» Exercise
Only the lines from the one that contains "Open Add Event from the top navigation" to the last line below, both included, should be transcribed. Pictures stay out of the copy.

Dataset entries:
#####
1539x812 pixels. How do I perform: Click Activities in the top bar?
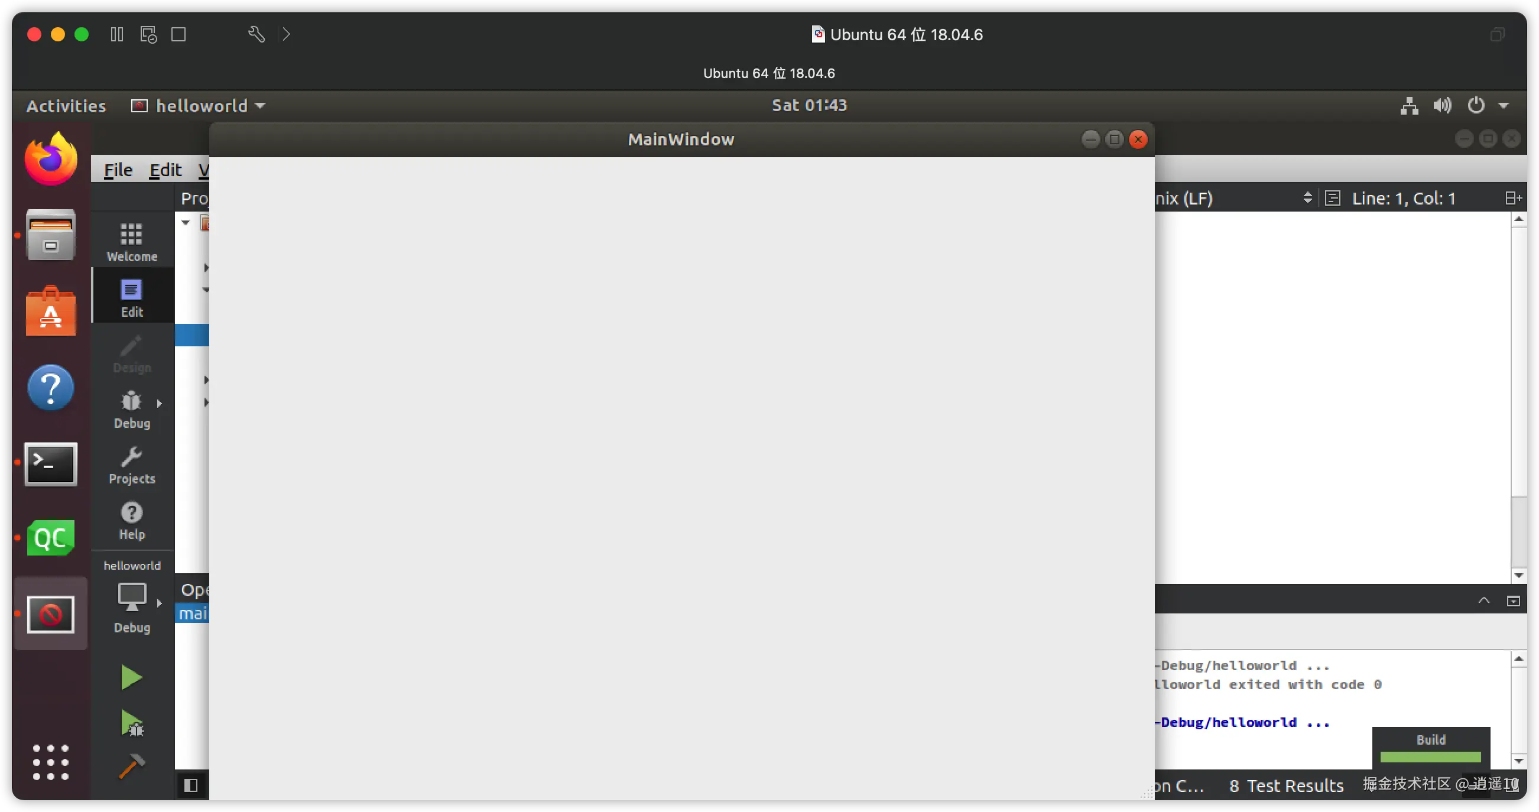click(x=66, y=106)
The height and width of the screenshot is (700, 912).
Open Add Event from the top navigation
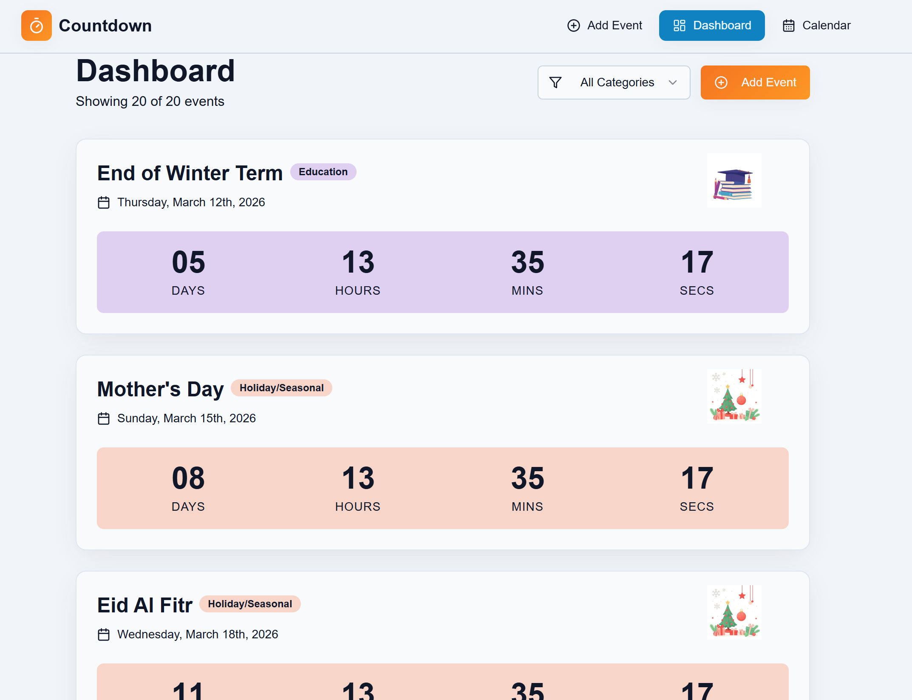(x=605, y=26)
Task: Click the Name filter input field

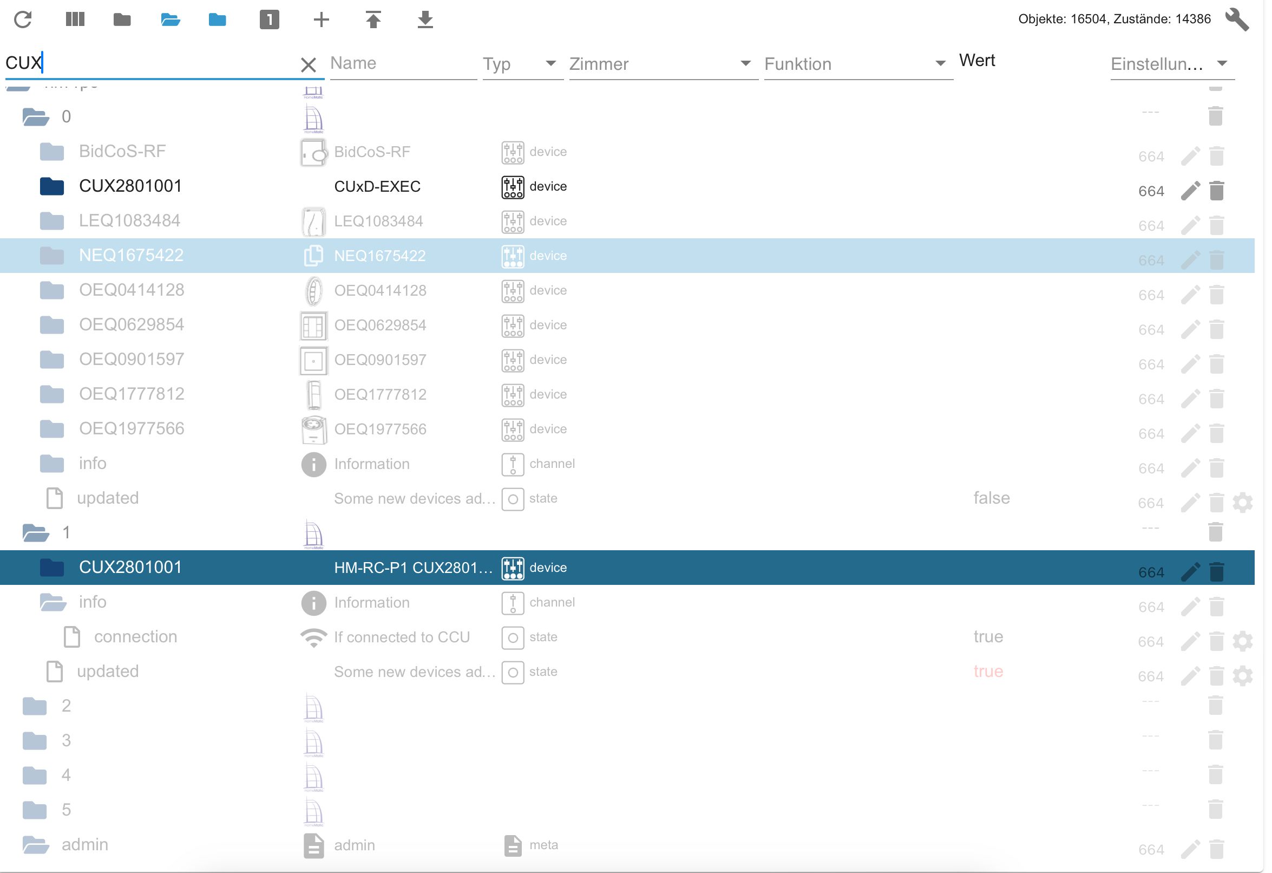Action: [402, 64]
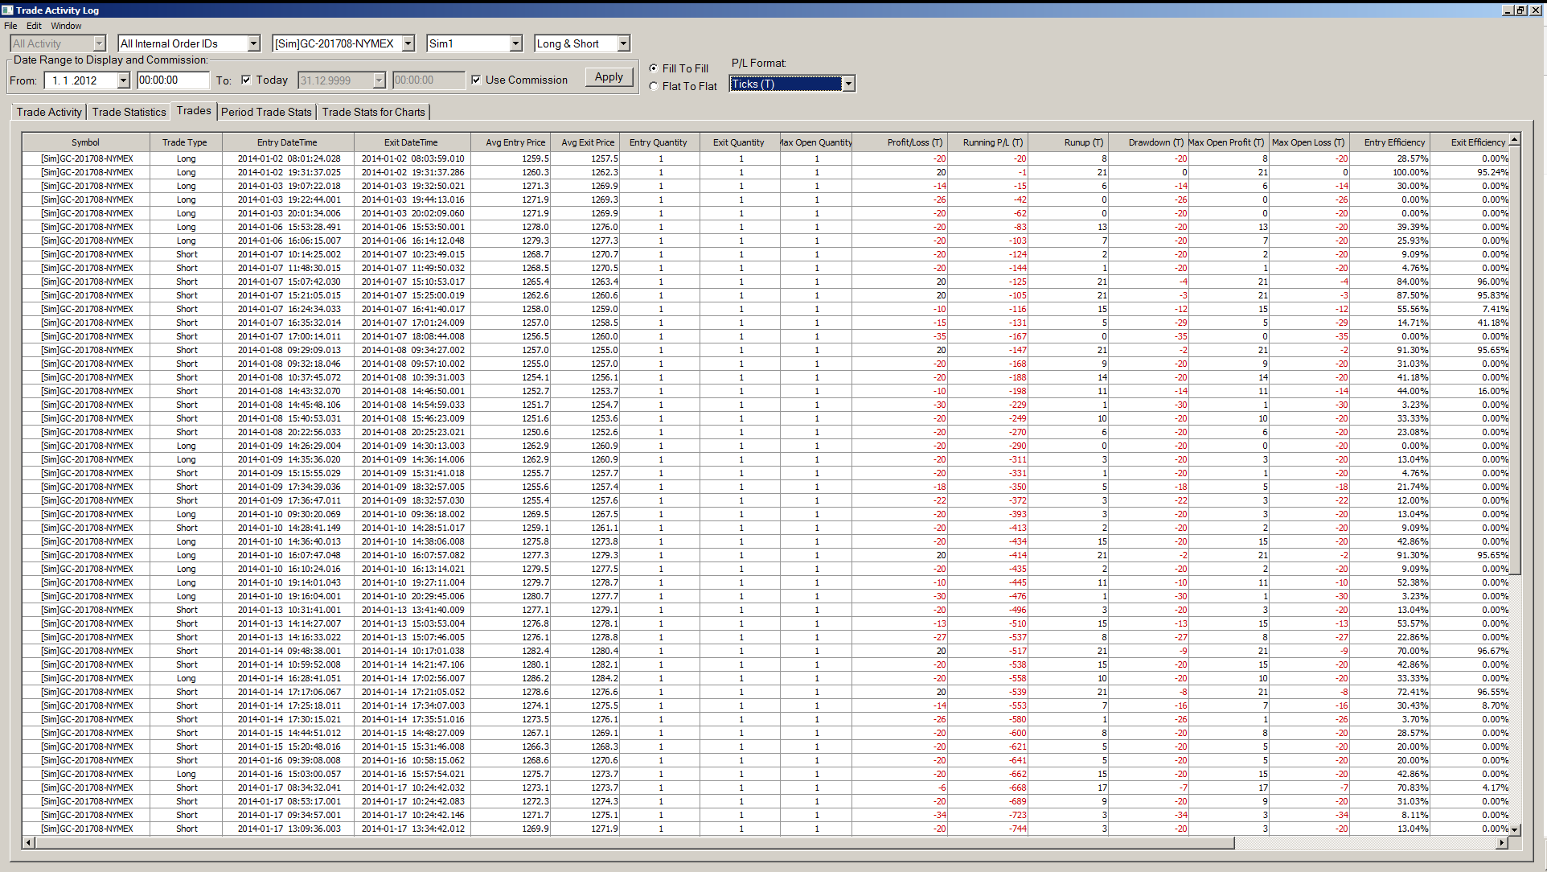Click the horizontal scrollbar left arrow

click(29, 843)
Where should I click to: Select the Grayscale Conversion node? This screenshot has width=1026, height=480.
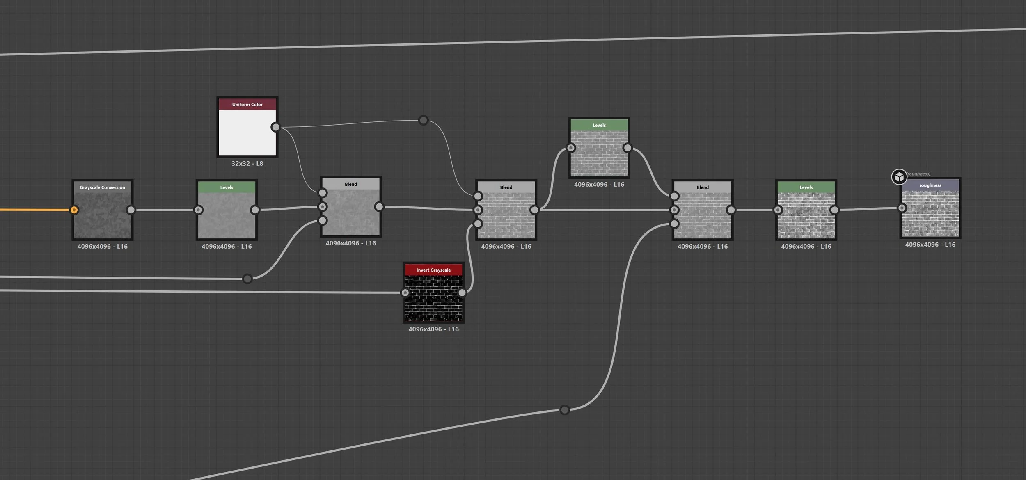point(103,215)
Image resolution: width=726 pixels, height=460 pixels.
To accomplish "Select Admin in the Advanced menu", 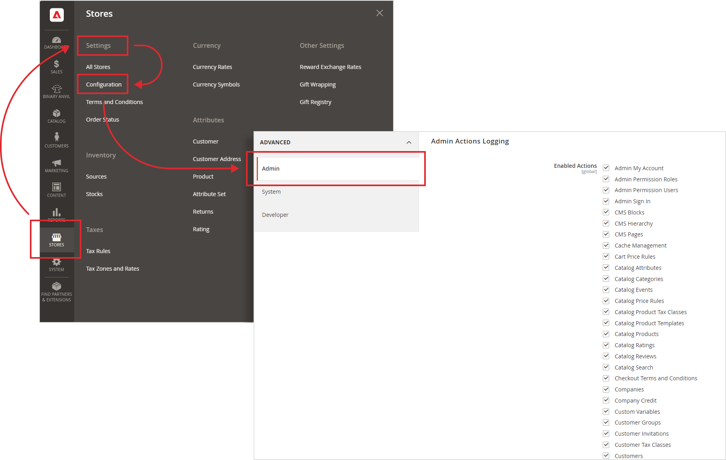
#####
» Exercise response
Open Add Event from the top navigation
(x=605, y=26)
Task: Click the Name filter input field

Action: [402, 64]
Click the horizontal scrollbar left arrow

click(29, 843)
Where should I click to: Select the Grayscale Conversion node? This screenshot has width=1026, height=480.
point(103,215)
Image resolution: width=726 pixels, height=460 pixels.
To accomplish "Select Admin in the Advanced menu", 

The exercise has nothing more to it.